132 On peut se reporter pour cela à l’étonnante collection des « editor notes » de Nancy Stark Smith, qui, à tous les numéros de Contact Quarterly depuis 1975, ouvrent le magazine par une page où la danseuse tantôt rappelle une anecdote des années de création du Contact Improvisation, tantôt situe ses influences multiples au contact des pratiques somatiques et performatives. L’attitude curieuse et syncrétique de Nancy Stark Smith, qui s’évertue à constamment faire la place aux opinions contradictoires est presque aux antipodes de celle de Steve Paxton, qui n’hésite jamais à prononcer jugements et condamnations. À eux deux, ils tiennent une cartographie exigeante des pratiques du Contact Improvisation, en tenant les deux bouts de l’exclusion et de l’inclusion proliférante : leurs attitudes, comme l’a noté avec précision Cynthia Novack, ne sont pas étrangères au développement de la forme, qui repose pour une bonne part sur le rôle de « leaders charismatiques désintéressés » que jouent ses fondateurs (Cynthia Novack, Sharing the Dance, op. cit., p. 202)

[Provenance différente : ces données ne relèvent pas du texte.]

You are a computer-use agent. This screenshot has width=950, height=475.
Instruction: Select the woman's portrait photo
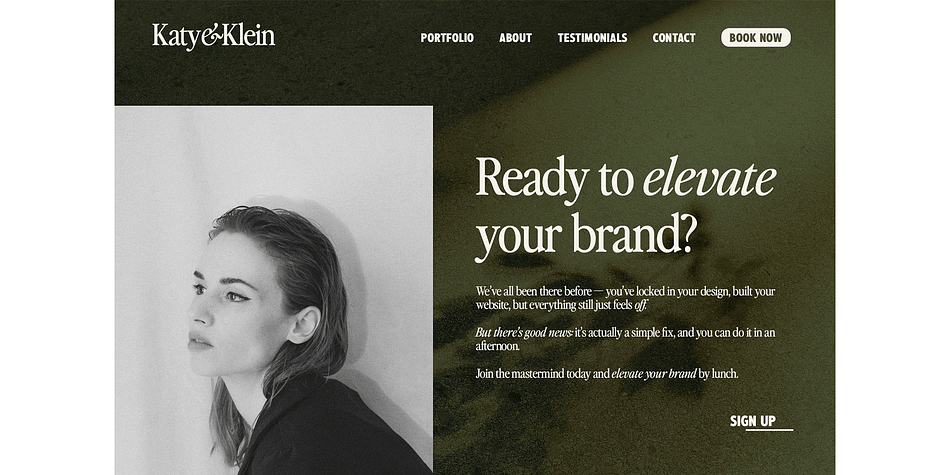(274, 290)
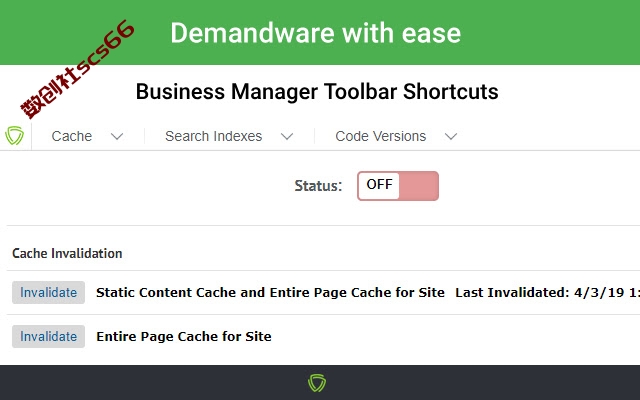Viewport: 640px width, 400px height.
Task: Click the Static Content Cache row label
Action: pos(270,292)
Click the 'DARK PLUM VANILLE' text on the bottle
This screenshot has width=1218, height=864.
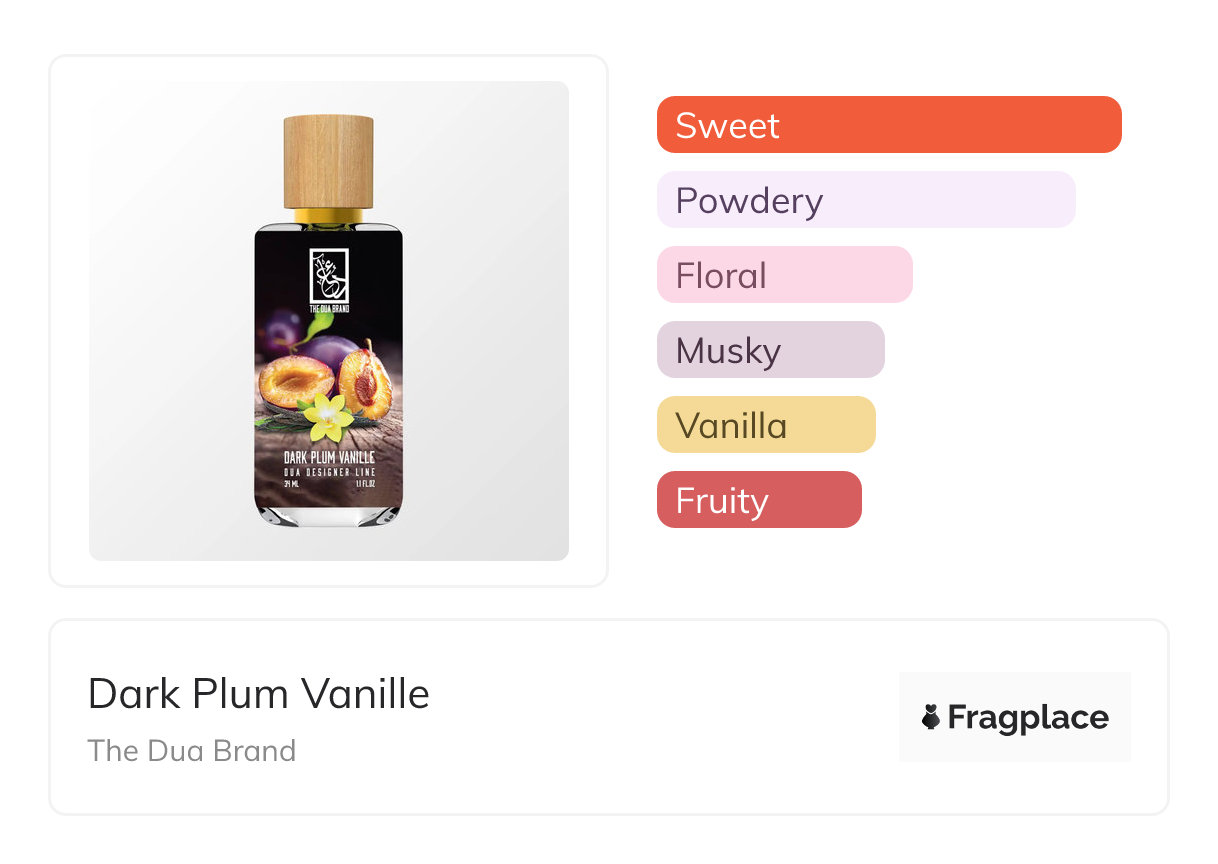(328, 458)
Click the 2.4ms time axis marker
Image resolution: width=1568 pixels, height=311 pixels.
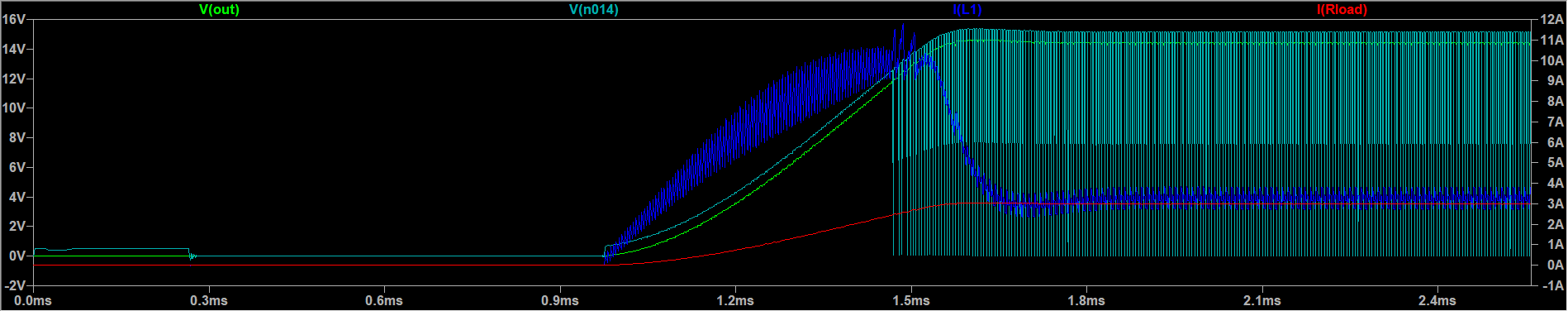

permet aussi qu’on se le réapproprie. Autrement dit, le passage systématique à l’écriture des propos tenus dans les classes, laboratoires et autres rencontres de contacteurs sont autant d’autorisation au travail de critique adressée à la forme : chacune peut s’en emparer, défaire et refaire ce qui s’est dit, sans avoir à affronter l’autorité dont il émane. On pourrait ainsi dire que ce qui, paradoxalement, cimente la communauté de « chercheurs » en Contact Improvisation, c’est cette mise en tension permanente de ses croyances propres. Constamment, celles-ci sont exposées pour en examiner le bien-fondé ou l’archéologie.

Au total, on peut ainsi dire qu’en instituant la tenue d’un journal d’improvisations, le Contact Improvisation a donné une autorité à l’expérience du danser qu’elle n’avait guère connu jusque-là et corrélativement, on peut dire qu’il a institué l’idée que l’écriture n’est pas un « reflet » (ou une explication) de la danse, mais une de ses « dimensions134 ». Si

d’autres journaux de danse ont vu le jour à la même période ou dans les mêmes parages intellectuels que Contact Quarterly (comme le plus éphémère Writings on Dance et le plus récent sarma.be), la revue du Contact Improvisation forme une des plus importantes productions littéraires qu’on doive à des praticiens d’une forme de danse et elle contribue fortement à la constitution de la communauté d’expérience transnationale qui en soutient la pratique.